Geçenlerde
televizyonda Türk Ocakları Genel Başkanı Nuri Gürgür'ü gördüm. Başkan;
Yahya Kemal, Ahmet Hamdi Tanpınar, Peyami Safa, Mümtaz Turhan ve Erol
Güngör gibi edebiyat ve fikir dünyamızın önemli simalarını sıraladıktan
sonra şu tarz bir tespitte bulunuyordu:
Çok yerinde bir tespit. Türkiye'deki milliyetçiliğin ana damarı, itidal çerçevesi içinde bu ülkeyi sevmek, bu ülkenin kıymet hükümlerini yaşatmaktır. Bu nedenle başka bir milleti aşağılamaktan almaz gücünü.
Toplumu, kültürel birikimlerin intisap ve miras geleneğine rabteden bir milliyetçilik anlayışıdır bu.
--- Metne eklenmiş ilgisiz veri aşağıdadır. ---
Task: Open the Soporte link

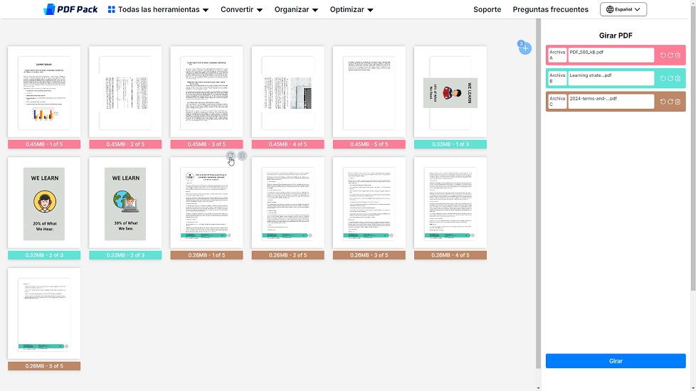Action: click(487, 10)
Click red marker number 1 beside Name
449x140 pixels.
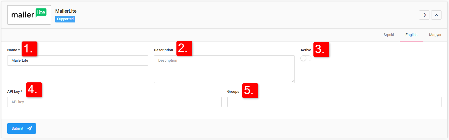point(30,49)
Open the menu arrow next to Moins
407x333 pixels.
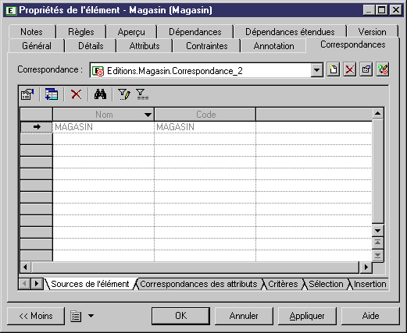[x=91, y=316]
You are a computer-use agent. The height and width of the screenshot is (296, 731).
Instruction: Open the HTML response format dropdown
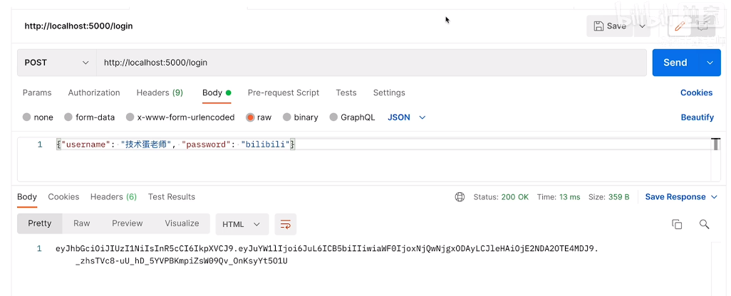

Bediüzzaman'ın "müspet milliyetçilik" diye isimlendirdiği bu anlayış, kan ve kin üzerine bir dünya arayışı içinde değildir.
O yüzden Nuri Bey'in milliyetçi aydın listesi uzatılabilir ve şu soru yöneltilebilir: Siz yeryüzünde hiç bu kadar mutedil aydının kendini milliyetçi olarak tanımladığı bir başka ülke biliyor musunuz?
"Nationalism" kelimesine Batı'nın yüklediği anlam ile bu milletin öteden beri milliyetçilik kavramına verdiği mânâ arasında büyük bir uçurum var.
Vakıa, bazı dönemlerde "ırkçı" ve "kafatasçı" diyebileceğimiz iç direnişler Türkiye'deki milliyetçilik anlayışını kuşatmıştır; fakat her defasında tasfiye edilmiştir.
Şamanizm vurgusu, karşısında İslam inancını bulmuş, ırkçılık fikri Müslümanlığın "en üstününüz Allah'a en yakın olanınızdır" mesajıyla bertaraf edilmiştir.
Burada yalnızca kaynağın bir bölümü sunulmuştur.